不说还好,一说江谕便倏地停了动作,闷咳了几声,眼睛都红了,却还是不敢抬头。
韩砚川抽了张纸递给江谕,似关心道:“头还疼吗?”
江谕清清嗓,摇了摇头,小声地应:“不疼了,谢谢你昨晚送我回来。”
“嗯。

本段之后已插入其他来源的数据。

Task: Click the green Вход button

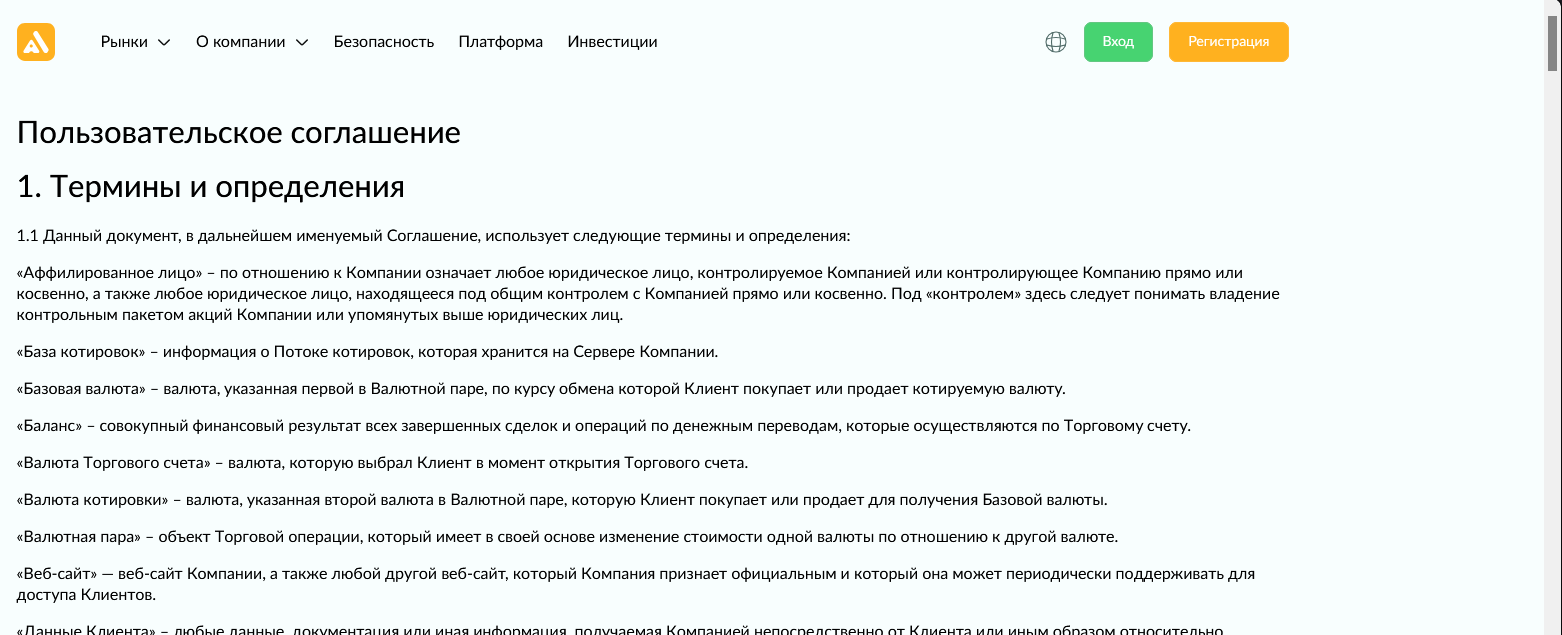Action: 1117,41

”韩砚川夹了一口小菜,掩下嘴角的笑,他才不想这么轻易地放过江谕,于是又问道:“还记得昨晚做了什么吗?”
江谕喝粥的动作一顿,而后强装淡定地将粥喝完,小幅度地摇了摇头,“不记得了”
韩砚川盯着江谕红透的耳尖,追问道:“真不记得了?”
“嗯”江谕继续嘴硬,“我只记得自己喝酒了,是你送我回来的,再后来的就不太”
“你亲我了。”
哐当一声,江谕手中的勺子落在了碗里,他抬眼看着韩砚川,瞳孔微微放大,耳尖倏地红透了,像一只受了惊吓的猫。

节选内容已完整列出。